At the module level, Qlib is a platform that consists of the above components. The components are designed as loose-coupled modules, and each component could be used stand-alone.

Name Description
Infrastructure layer Infrastructure layer provides underlying support for Quant research. DataServer provides a high-performance infrastructure for users to manage and retrieve raw data. Trainer provides a flexible interface to control the training process of models, which enable algorithms to control the training process.
Workflow layer Workflow layer covers the whole workflow of quantitative investment. Information Extractor extracts data for models. Forecast Model focuses on producing all kinds of forecast signals (e.g. alpha, risk) for other modules. With these signals Decision Generator will generate the target trading decisions(i.e. portfolio, orders) to be executed by Execution Env (i.e. the trading market). There may be multiple levels of Trading Agent and Execution Env (e.g. an order executor trading agent and intraday order execution environment could behave like an interday trading environment and nested in daily portfolio management trading agent and interday trading environment )
Interface layer Interface layer tries to present a user-friendly interface for the underlying system. Analyser module will provide users detailed analysis reports of forecasting signals, portfolios and execution results
  • The modules with hand-drawn style are under development and will be released in the future.
  • The modules with dashed borders are highly user-customizable and extendible.

Quick Start

This quick start guide tries to demonstrate

  1. It's very easy to build a complete Quant research workflow and try your ideas with Qlib.
  2. Though with public data and simple models, machine learning technologies work very well in practical Quant investment.

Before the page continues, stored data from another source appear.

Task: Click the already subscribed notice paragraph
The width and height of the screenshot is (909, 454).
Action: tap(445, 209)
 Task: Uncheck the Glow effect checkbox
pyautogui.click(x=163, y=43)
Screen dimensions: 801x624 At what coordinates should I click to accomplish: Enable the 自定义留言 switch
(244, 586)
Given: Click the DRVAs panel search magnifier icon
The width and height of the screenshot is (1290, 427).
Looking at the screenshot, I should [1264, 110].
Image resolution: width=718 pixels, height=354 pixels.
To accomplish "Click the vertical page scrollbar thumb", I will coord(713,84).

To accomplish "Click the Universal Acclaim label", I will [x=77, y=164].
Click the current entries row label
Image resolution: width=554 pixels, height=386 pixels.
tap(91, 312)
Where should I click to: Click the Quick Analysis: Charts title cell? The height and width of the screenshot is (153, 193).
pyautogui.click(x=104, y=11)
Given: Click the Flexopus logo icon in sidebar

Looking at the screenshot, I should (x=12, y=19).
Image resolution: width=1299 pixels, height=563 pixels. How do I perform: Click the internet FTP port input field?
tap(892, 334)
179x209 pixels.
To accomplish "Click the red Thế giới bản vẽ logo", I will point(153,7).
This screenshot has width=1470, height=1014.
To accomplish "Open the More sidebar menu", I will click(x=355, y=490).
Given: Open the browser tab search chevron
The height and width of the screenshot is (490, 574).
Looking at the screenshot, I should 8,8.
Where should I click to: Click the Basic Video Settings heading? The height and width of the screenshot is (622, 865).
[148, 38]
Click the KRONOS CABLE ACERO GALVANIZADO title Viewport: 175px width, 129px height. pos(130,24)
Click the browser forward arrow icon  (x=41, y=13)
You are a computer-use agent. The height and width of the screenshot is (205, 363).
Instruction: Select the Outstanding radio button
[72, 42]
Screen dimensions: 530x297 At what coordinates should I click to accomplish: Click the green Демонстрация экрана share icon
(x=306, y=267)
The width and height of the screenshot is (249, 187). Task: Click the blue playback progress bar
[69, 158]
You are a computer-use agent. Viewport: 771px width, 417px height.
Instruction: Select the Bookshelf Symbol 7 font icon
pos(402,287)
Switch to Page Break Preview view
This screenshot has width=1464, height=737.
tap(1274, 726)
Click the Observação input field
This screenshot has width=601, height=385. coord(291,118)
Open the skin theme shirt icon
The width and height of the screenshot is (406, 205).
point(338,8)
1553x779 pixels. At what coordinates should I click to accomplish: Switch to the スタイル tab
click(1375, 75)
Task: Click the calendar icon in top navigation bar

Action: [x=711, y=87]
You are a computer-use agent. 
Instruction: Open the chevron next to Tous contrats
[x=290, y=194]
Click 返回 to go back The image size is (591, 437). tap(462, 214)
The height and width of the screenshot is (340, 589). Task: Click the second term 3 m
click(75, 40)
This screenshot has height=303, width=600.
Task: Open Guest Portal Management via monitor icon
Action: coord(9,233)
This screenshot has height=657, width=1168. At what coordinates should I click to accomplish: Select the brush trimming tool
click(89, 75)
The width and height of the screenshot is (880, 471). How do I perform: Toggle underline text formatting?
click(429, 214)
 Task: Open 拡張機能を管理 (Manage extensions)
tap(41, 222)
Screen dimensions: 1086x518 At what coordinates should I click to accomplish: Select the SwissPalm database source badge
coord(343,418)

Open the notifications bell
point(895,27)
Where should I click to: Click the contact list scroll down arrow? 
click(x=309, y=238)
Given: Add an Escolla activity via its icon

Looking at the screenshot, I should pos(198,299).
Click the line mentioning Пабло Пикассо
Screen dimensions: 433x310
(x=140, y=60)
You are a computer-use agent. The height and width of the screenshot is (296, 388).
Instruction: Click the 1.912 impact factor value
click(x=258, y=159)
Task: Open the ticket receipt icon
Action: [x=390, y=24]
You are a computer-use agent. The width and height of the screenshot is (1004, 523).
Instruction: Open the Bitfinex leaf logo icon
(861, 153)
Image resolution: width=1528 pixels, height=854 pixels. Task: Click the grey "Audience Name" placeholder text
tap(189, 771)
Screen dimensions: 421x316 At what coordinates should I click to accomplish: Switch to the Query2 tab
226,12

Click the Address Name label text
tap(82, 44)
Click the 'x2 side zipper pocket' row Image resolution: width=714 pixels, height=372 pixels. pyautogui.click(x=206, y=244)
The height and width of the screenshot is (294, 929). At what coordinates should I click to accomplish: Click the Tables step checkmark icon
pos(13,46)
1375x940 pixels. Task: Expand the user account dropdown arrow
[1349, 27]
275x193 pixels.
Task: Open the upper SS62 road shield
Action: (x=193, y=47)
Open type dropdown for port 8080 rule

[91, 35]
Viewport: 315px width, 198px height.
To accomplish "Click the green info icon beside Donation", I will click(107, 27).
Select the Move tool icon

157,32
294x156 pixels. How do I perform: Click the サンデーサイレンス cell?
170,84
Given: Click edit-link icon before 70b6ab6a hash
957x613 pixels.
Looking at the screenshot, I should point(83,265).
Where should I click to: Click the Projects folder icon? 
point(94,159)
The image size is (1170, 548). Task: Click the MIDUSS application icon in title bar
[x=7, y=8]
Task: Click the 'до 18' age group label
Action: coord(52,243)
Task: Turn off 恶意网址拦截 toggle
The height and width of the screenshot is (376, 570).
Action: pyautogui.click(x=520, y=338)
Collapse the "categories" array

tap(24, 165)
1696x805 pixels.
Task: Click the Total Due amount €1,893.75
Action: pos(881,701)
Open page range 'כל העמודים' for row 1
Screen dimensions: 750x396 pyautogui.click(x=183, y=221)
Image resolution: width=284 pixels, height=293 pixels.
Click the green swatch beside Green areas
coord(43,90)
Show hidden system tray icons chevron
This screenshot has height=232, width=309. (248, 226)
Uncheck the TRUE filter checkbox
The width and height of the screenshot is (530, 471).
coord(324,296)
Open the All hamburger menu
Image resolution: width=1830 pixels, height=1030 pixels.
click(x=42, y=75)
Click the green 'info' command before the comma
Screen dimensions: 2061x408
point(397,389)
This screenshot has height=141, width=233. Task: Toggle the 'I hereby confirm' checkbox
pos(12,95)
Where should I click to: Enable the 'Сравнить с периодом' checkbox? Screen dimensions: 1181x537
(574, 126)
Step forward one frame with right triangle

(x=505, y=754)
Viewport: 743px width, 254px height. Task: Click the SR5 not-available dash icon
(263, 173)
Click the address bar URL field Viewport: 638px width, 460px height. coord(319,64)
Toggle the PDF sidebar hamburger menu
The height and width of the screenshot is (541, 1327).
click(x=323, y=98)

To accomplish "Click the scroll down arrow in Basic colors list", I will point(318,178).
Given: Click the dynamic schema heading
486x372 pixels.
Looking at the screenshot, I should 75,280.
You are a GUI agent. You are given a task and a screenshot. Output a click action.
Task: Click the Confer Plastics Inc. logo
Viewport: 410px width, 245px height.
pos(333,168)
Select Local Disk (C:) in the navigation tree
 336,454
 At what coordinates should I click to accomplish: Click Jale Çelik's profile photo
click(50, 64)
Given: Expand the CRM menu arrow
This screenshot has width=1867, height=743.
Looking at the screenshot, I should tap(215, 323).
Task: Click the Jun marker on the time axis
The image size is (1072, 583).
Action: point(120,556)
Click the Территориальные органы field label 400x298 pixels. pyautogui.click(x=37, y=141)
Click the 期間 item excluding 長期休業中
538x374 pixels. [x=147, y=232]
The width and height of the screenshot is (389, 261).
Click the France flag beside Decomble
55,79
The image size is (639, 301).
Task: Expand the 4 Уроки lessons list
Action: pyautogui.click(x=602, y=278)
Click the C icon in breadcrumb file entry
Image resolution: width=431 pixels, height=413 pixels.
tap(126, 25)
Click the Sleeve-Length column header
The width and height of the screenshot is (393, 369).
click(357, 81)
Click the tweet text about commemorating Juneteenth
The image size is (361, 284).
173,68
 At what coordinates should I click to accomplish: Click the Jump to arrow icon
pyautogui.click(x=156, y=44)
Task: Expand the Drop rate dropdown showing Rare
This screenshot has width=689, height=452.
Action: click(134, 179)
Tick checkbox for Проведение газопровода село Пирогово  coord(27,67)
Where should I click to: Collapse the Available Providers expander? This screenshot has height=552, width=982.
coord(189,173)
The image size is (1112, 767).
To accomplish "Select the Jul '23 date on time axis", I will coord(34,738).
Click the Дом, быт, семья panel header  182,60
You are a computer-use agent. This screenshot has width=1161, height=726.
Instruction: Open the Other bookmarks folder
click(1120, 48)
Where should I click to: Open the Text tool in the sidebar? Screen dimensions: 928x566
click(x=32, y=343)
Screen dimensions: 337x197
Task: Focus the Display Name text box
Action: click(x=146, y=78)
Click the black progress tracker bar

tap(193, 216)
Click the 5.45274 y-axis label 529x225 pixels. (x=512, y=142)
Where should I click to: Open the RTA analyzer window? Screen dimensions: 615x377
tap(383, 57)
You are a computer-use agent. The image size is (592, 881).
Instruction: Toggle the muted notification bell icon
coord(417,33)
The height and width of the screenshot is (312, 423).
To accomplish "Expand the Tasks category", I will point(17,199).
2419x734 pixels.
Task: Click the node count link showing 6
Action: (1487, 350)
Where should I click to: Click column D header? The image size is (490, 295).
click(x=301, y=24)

Here is a quick demo shows how to install Qlib, and run LightGBM with qrun. But, please make sure you have already prepared the data following the instruction.

Installation

This table demonstrates the supported Python version of Qlib:

install with pip install from source plot
Python 3.7 :heavy_check_mark: :heavy_check_mark: :heavy_check_mark:
Python 3.8 :heavy_check_mark: :heavy_check_mark: :heavy_check_mark:
Python 3.9 :x: :heavy_check_mark: :x:

Note:

  1. Conda is suggested for managing your Python environment.
  2. Please pay attention that installing cython in Python 3.6 will raise some error when installing Qlib from source. If users use Python 3.6 on their machines, it is recommended to upgrade Python to version 3.7 or use conda's Python to install Qlib from source.
  3. For Python 3.9, Qlib supports running workflows such as training models, doing backtest and plot most of the related figures (those included in notebook). However, plotting for the model performance is not supported for now and we will fix this when the dependent packages are upgraded in the future.

Install with pip

Users can easily install Qlib by pip according to the following command.

  pip install pyqlib

Note: pip will install the latest stable qlib. However, the main branch of qlib is in active development. If you want to test the latest scripts or functions in the main branch. Please install qlib with the methods below.

Install from source

Also, users can install the latest dev version Qlib by the source code according to the following steps:

  • Before installing Qlib from source, users need to install some dependencies:

    pip install numpy
    pip install --upgrade  cython
    
  • Clone the repository and install Qlib as follows.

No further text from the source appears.